Postby Kamal35 » Tue Sep 20, 2005 7:22 pm
Completly disagree here, Achilles, mate. There was a time in which muslims were the most modern people all around the world. Not only this. The most advanced culture. Take a look to Qurtuba or Gharnata in Al Andalus. There was a time in which, if you wanted to read the Classics, from Greece to Rome, you had to study Arabic. If you wanted to learn the best philosophy, you had to study the muslim philosophers. Islam was leading the way, no doubt about it. And if you doubt it: go to The Alhambra and see it with your own eyes.
Unfortunately for those times, Christians, who were by that times more barbaric, but also leading a barbarian invassion, as it happened with the Germans against Rome, developed a brutal attitude and also new weapons. In Spain, Fernando and Isabella were using The Inquisition (a barbaric organization) at the same time they were learning for Italian Reinassance. They were really lucky because Christopher Columbus discovered America and, from that on, they had a lot of big big money to maintain the Christian armies in Spain to suffocate any muslim rebelion.
When an empire collapses, everything that empire allowed, collapses too. Personal freedoms, laws, way of living, etc. All that disappear under a kind of new order.
That's the reason I see some parallel lines between the fall of Islam in Europe (Al Andalus) and the decadence of the Western World today: personal freedom is gonna be lower and lower from now on... It's gonna be a world in which barbarians (because they don't have sense of laws, style, attitude, arts) will try to impose their barbarian style (i.e. Talibans, Western Neo-Nazis, Neo-Cons, Al Qaeda, fanatic muslims, fanatic westerns). When a culture reaches a great point of modernity, it also reaches a great point of fragility. Because you want to protect the right of someone to walk in the street, you can't foresee that this someone walking in the street is a guy with his waist full of bombs ready to kill a lot of people in a bus. The most modern you are, more and more doors are opened to barbarians.
And barbarians are all over the world. Sick people. Sick people for any reason.
Someone asked me to describe a "modern muslim" as a "nice person" because I said that a modern muslim is a nice person. Someone asked the definition of "nice".
"Nice" is someone who's living according to present times, not the times other people lived. I mean Muhammad, Jesuchrist or Napoleon. You can't live with old times. You can't pretend to live like Napoleon, even if you admire him so much, because the times of Napoleon were completly different to these times. You can learn from Napoleon, you can memorice his life. But you can't repeat the times of Napoleon, nor his circumstances. Napoleon was Napoleon and his time. Muhammad was Muhammad and a man talking for the people of his time. In the language of his time. In the mentality of his time. In the costumes of his time.
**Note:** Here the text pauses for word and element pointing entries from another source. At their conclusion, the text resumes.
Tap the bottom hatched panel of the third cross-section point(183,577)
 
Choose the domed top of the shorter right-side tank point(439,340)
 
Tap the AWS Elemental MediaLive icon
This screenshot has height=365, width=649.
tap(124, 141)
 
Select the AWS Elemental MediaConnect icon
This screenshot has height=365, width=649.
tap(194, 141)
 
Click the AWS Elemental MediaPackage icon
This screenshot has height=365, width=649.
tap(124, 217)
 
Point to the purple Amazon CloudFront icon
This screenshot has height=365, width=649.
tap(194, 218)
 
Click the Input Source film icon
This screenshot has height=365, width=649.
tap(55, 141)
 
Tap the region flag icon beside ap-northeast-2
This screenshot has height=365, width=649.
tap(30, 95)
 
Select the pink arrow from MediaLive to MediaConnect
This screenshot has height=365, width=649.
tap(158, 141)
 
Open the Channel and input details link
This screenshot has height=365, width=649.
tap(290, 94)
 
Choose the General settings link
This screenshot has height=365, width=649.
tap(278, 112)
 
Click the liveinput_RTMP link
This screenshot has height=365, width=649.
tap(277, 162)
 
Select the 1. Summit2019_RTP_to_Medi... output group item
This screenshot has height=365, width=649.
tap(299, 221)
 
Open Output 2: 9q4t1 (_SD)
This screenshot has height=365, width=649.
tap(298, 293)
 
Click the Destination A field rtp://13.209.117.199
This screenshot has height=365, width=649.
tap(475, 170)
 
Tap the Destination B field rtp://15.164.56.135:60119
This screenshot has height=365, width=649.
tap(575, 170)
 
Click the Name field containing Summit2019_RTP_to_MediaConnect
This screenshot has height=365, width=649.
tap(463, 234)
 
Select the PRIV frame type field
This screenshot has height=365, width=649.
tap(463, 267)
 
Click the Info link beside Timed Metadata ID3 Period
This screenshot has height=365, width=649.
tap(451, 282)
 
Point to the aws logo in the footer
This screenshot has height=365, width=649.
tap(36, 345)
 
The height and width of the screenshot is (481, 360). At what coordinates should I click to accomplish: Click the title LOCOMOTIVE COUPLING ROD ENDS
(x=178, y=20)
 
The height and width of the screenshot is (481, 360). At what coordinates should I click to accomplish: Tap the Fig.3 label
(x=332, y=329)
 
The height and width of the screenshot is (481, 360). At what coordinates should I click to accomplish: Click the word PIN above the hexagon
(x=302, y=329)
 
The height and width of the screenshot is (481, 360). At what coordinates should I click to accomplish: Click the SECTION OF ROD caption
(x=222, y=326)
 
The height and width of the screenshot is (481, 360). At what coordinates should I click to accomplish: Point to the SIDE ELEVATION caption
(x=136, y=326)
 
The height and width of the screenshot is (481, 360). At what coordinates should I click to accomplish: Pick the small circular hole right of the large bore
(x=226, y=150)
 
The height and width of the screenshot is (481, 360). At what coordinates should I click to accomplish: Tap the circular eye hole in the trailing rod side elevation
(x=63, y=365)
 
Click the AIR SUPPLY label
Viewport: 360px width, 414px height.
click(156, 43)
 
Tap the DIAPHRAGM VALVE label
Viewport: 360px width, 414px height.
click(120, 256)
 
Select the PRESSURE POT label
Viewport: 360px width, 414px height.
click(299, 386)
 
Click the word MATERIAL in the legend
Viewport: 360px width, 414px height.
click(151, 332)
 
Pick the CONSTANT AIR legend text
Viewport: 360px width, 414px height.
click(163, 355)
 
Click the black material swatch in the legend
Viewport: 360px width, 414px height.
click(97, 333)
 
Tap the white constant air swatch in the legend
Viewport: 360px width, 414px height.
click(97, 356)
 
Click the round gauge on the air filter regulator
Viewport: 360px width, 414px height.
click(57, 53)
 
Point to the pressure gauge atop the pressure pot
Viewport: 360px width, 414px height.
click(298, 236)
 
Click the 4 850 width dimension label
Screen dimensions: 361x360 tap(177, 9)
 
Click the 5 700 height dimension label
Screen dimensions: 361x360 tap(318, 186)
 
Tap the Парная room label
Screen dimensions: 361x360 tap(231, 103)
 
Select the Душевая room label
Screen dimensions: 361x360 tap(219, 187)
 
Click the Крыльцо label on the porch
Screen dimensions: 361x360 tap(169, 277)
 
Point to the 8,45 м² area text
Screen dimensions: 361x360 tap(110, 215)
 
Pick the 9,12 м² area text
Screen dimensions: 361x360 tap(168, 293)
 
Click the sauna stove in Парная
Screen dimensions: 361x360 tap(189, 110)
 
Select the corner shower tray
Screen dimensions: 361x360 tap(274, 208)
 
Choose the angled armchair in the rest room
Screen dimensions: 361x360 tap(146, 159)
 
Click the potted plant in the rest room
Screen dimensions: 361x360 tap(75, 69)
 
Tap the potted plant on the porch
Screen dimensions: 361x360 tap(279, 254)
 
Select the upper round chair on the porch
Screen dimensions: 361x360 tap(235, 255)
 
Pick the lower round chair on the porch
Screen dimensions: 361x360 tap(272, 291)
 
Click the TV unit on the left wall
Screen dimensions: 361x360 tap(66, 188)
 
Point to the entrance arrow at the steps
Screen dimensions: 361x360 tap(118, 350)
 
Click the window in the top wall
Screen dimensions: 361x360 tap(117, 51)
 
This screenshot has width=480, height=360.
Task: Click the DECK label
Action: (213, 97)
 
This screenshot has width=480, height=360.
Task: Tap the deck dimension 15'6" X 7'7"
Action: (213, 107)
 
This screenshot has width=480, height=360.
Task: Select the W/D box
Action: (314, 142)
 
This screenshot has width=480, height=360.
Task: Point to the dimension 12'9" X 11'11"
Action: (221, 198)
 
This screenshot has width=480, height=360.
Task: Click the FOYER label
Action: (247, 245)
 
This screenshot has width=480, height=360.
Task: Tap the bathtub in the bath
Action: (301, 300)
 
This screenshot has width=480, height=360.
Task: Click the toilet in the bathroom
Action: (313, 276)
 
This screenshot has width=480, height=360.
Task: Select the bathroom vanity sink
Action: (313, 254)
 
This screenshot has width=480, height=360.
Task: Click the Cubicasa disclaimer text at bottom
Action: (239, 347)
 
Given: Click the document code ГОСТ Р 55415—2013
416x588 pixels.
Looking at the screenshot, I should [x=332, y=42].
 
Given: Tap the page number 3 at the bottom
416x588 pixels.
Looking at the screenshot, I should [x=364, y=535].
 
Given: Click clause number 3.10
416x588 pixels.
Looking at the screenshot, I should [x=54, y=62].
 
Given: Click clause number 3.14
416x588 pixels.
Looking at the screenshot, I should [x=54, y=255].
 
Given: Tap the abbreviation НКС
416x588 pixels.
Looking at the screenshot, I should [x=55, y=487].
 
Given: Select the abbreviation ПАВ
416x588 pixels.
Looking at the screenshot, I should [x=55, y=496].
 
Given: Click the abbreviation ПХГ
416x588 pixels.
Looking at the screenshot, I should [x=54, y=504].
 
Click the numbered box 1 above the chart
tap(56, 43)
A modern muslim is someone who understand this. Someone who, instead sticking to the literal hadiths of Muhammad, tries to understand the circumstances, elaborate what was the real meaning of the hadiths, and apply this to his own -nowadays- circumstances.
I don't exactly remind, but there's an Aya in Al Quran which reads: "There are univocal Ayas and there are equivocal Ayas", meaning: "There are some Ayas that you have to admit literally and there are Ayas which you have to interpret and apply to your life in your own way".
So, as I said before, a modern muslim is a muslim living in modern times. Someone talking about the lenght your beard must be or the dress code you must have, is not a modern muslim. I don't think Muhammad wanted an Army of uniformed people with beards, hijabs, etc. I think he dreamed in a world in which everyone could be happy and feel free and talk freely.
Probably the fanatics wants here a 4th Reich of Islam: well uniformed people, saying "Allahu Akbar" instead "Heil Hitler". But well uniformed people, both in clothes and mind. Nazis reminding each others how to behave, how to get dressed, etc.
Spirituality, or Religion, has nothing to do with the way you dress up or how many hadiths you memorize.
More about how many hadiths you understand.